Jerome, AZ sits up in the mountains with gorgeous views which eluded us for the day. It’s a winding drive and I can only vouch for the winding portion.
Jerome grew as a mining town. The first mine was claimed in 1876. Cooper then gold and silver were all mined successfully here. Jerome was once nicknamed the Billion Dollar Cooper Camp. Once the mines closed and the population dwindled, the town eventually became known as a ghost town. Fortunately, the town decided to live up to its name and through the 60s and 70s not only promoted the ghost town experience but expanded into more art and music and began to thrive once again.
The Ghost Town
Gold King mine operated until 1914; now has morphed into a ghost town. It’s an interesting place to visit. We spent our rainy day in the Sedona area exploring this collection.
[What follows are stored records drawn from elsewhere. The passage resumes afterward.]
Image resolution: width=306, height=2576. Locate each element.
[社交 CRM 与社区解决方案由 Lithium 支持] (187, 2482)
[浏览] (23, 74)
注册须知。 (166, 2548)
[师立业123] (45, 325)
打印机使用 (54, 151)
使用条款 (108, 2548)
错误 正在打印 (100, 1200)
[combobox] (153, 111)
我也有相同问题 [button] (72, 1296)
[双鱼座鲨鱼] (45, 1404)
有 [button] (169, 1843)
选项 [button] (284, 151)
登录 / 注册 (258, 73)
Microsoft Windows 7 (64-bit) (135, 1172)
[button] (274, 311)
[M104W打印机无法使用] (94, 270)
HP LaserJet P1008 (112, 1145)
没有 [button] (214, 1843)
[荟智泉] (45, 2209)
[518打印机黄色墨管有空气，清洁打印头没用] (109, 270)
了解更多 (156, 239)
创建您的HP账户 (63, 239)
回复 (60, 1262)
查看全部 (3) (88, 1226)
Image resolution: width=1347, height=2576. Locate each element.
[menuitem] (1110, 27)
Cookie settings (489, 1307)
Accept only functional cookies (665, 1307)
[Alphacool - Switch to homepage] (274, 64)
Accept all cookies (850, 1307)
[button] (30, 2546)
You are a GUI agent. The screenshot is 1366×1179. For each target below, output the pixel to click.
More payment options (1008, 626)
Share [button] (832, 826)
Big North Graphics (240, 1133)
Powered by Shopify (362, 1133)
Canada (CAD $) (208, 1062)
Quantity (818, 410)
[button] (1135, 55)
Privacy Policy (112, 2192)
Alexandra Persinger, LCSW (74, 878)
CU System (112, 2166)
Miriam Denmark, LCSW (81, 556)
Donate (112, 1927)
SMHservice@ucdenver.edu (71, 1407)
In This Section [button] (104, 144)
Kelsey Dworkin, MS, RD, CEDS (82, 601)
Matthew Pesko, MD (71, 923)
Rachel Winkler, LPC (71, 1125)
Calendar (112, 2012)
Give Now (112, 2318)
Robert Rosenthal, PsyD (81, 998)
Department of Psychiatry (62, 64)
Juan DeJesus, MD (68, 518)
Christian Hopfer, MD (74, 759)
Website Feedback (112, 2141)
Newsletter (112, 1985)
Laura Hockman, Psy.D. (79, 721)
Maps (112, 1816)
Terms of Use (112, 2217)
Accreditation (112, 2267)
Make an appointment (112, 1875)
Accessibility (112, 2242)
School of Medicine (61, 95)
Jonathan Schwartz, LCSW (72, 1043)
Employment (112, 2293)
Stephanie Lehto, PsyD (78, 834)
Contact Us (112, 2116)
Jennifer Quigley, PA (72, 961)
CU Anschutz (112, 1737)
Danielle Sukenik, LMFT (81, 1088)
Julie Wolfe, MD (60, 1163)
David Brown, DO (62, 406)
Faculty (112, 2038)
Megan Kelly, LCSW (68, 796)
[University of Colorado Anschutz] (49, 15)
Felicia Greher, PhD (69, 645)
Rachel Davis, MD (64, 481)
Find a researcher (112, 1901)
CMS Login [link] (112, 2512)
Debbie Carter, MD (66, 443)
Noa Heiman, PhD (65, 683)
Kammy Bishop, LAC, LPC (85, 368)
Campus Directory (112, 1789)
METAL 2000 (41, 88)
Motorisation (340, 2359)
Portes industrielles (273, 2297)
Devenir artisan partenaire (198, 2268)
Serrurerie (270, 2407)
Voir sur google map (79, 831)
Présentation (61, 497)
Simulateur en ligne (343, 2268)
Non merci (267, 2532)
Haynes, AZ sits above Jerome and was a large mining operation in the heyday. When Haynes Cooper Company dug a 1200 foot deep shaft they were disappointed to not find cooper. However the miners struck gold instead.
Over the last 3 decades, it has morphed into a collection of mining buildings, a collection of trucks and antique mining equipment, and relics from a time that has note quite been forgotten. You can immerse yourself here for quite a while; it is a fun walk back through time.
I had a little too much fun with take pictures all through the property.
There was a shoe repair shop, a laundry, a service station all with the same implements, machines, tools, etc. from when the gold town was thriving.
There were also roosters, chickens, goats and two town cats.
Jerome’s Mine Musuem
The mine musuem operated by the Jerome Historical Society and is located in an old popular saloon in town. The musuem provides an interesting read through the town’s timeline and builds a visual of life during the mining boom. We enjoyed going through the musuem and walking through the rise, fall and then rise again of this little town. The population was at 15,000 in the 1920s and down to just over 50 in 1953.
I hope to do this drive up here again and actually visit more of the town and experience the mountain town views we missed out on.